Class: Pikuri::Tool::Grep
- Inherits:
-
Pikuri::Tool
- Object
- Pikuri::Tool
- Pikuri::Tool::Grep
- Defined in:
- lib/pikuri/tool/grep.rb
Overview
The grep tool — content search across the workspace via ripgrep. Instantiating Tool::Grep.new(workspace: ws) produces a tool whose #to_ruby_llm_tool wiring is identical to any bundled tool’s. Same shape as Read (workspace captured by the execute closure, no confirmer — search is read-only).
ripgrep dependency
Hard dependency: Grep.check_binaries! runs in initialize and raises if rg isn’t on PATH. Mirrors Bash‘s posture for bash/timeout.
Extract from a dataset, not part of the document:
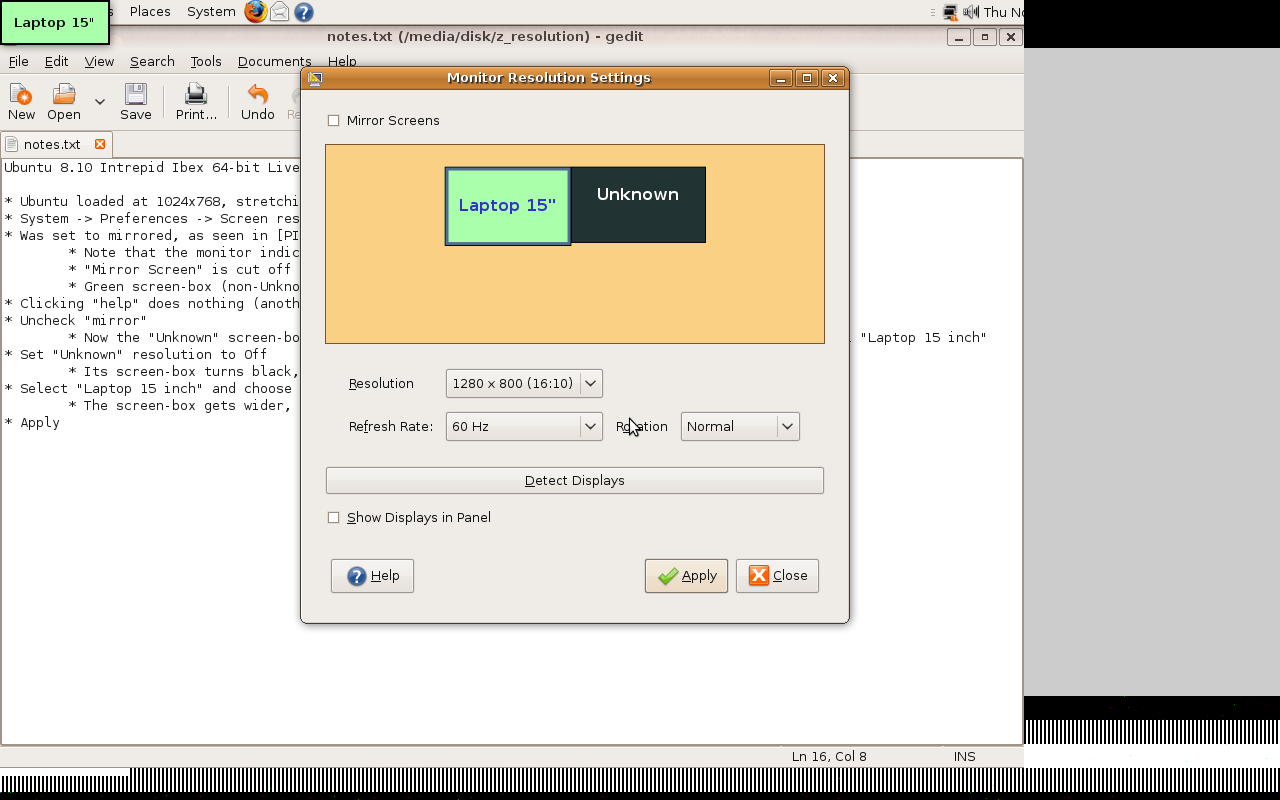Viewport: 1280px width, 800px height.
Task: Open the Refresh Rate dropdown
Action: coord(524,427)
We don’t ship a Ruby fallback — replicating rg’s Rust-regex dialect, glob handling, and .gitignore parsing is a research-loop dead end. Failure message includes the install hint.
Argv
rg --line-number --color=never --no-heading --with-filename \
--hidden --max-columns=2000 --max-columns-preview \
--sort=path \
[-i] [--glob <g>] [--files-with-matches|--count-matches] \
-- <pattern> <relative-path-or-dot>
-
--no-heading+--with-filename→ flatpath:line:contentrows regardless of whether the search target is a directory or a single file (rg defaults to suppressing the filename for single-file searches — we force it on for output consistency). -
--hidden→ search dotfiles (still respects.gitignore). -
–max-columns=2000 –max-columns-preview → rg truncates lines longer than MAX_LINE_LENGTH bytes server-side and appends a preview marker, sparing us per-line truncation.
-
–sort=path → deterministic output (single-threaded; fine for typical repos under ~10k files). Makes specs assertable and gives the model a stable order to scan.
-
Subprocess runs with chdir: workspace.cwd and is always given an explicit path argument. Subprocess.spawn uses
popen2ewhich gives the child a piped (non-tty) stdin; rg’s default heuristic on no-path-arg-with-piped-stdin is to search stdin (which we then close — yielding zero matches). Passing the path argument explicitly bypasses the heuristic. Output paths come back as./...when the path is.; the leading./is stripped post-rg so the model sees clean workspace-relative paths.
Output modes
-
content(default) —path:line:contentrows. -
files_with_matches— just file paths, one per line. -
count—path:countper file.
Use files_with_matches to scope a broad search cheaply before paying tokens for content.
Truncation
Total output is head-truncated to MAX_BYTES (head-only — grep tails usually carry less signal than the first matches; opposite bias from Bash). Cut at the last line boundary, with a marker reporting omitted bytes and the original total so the model knows how much it missed.
Exit codes
-
0→ matches; format with footer. -
1→ no matches; return “No matches for pattern ‘…’”. -
2→ rg error (bad regex, missing path); return “Error: ripgrep: …”.
Refusals
All returned as “Error: …” observations:
-
Empty
pattern→ fast reject. -
Unknown
output_mode→ enum error listing valid values. -
Path outside the workspace → caught from Workspace::Error.
-
Nonexistent path → “Error: path not found: <path>”.
Constant Summary collapse
- MAX_BYTES =
Returns hard byte cap on combined rg output. Same value as Read::MAX_BYTES so the two file-touching tools share a budget shape.
50 * 1024
- MAX_BYTES_LABEL =
Returns human-readable form of MAX_BYTES for the truncation marker.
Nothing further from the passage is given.